Problem requirements.
Revise the article on agent crashes: write out everything from "Monitor before you" down to "update ran overnight." again, putting "last week" in place of "yesterday".

Source extract.
This article breaks down the four most common categories of agent crashes, explains how to diagnose each one, and shows how self-healing infrastructure can handle all of them automatically.

Crash Type 1: Out-of-Memory (OOM) Kills

The out-of-memory killer is the single most common cause of AI agent crashes. When the Linux kernel runs out of available memory, it selects a process to kill based on its memory footprint and OOM score. For AI agents — which often consume the most memory on the server — the OOM killer almost always chooses them.

Why AI Agents Are Especially Vulnerable

AI agents accumulate memory in ways that traditional web services do not. Every conversation turn adds to the context window. Every tool call result is stored in memory. Long-running agents that handle thousands of interactions can grow their memory footprint from 500 MB to 5 GB over the course of a day. Without explicit memory management, this growth is unbounded.

A real-world example from early 2026: a Claude Desktop release shipped with a memory leak that caused memory consumption to balloon from 467 MB to 7.5 GB in just 20 seconds, triggering immediate OOM kills. This was a high-profile case, but subtler memory leaks happen constantly in production agents where context is accumulated over hours or days rather than seconds.

How to Diagnose OOM Kills

dmesg | grep -i "out of memory"

journalctl -k | grep -i oom

cat /proc/meminfo | head -5

If the OOM killer terminated your agent, you will see a kernel message like Out of memory: Killed process [PID] (agent_name) total-vm:5242880kB. The total-vm value tells you how much virtual memory the process was using.

How to Fix It

Set memory limits. Use cgroups or container memory limits to constrain your agent. When the agent hits the limit, it gets killed predictably rather than causing the entire server to swap thrash.

Implement context pruning. Truncate conversation history beyond a sliding window. Summarize old context rather than keeping raw messages. Release tool call results after processing.

Monitor before you crash. Track RSS (Resident Set Size) over time. Alert at 70% of your memory limit so you can take action before the OOM killer does. osModa's watchdog does this automatically, restarting the agent with fresh state when memory exceeds configurable thresholds.

Crash Type 2: Dependency Drift

Your agent was working yesterday. You did not change any code. But now it crashes on startup with a cryptic ImportError or segmentation fault. What happened? A background system update ran overnight.

On Ubuntu servers, the unattended-upgrades package runs by default and automatically installs security updates. This is good practice for security, but it means system libraries can change without warning. If your agent's Python extension modules were compiled against libssl 1.1 and the update installed libssl 3.0, your agent will fail with symbol lookup errors.

Data segment.

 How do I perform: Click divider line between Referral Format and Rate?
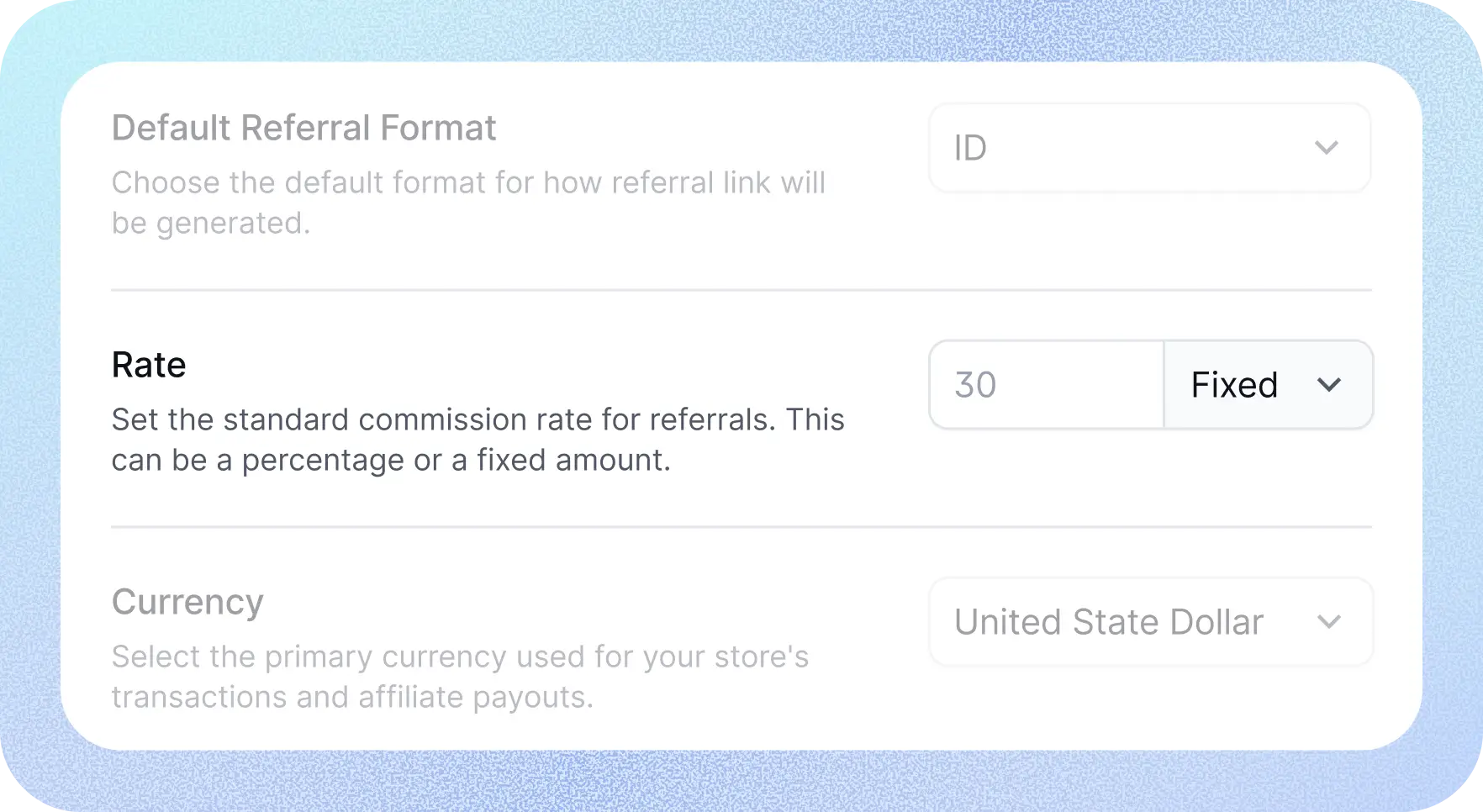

Result for this task.
Monitor before you crash. Track RSS (Resident Set Size) over time. Alert at 70% of your memory limit so you can take action before the OOM killer does. osModa's watchdog does this automatically, restarting the agent with fresh state when memory exceeds configurable thresholds.

Crash Type 2: Dependency Drift

Your agent was working last week. You did not change any code. But now it crashes on startup with a cryptic ImportError or segmentation fault. What happened? A background system update ran overnight.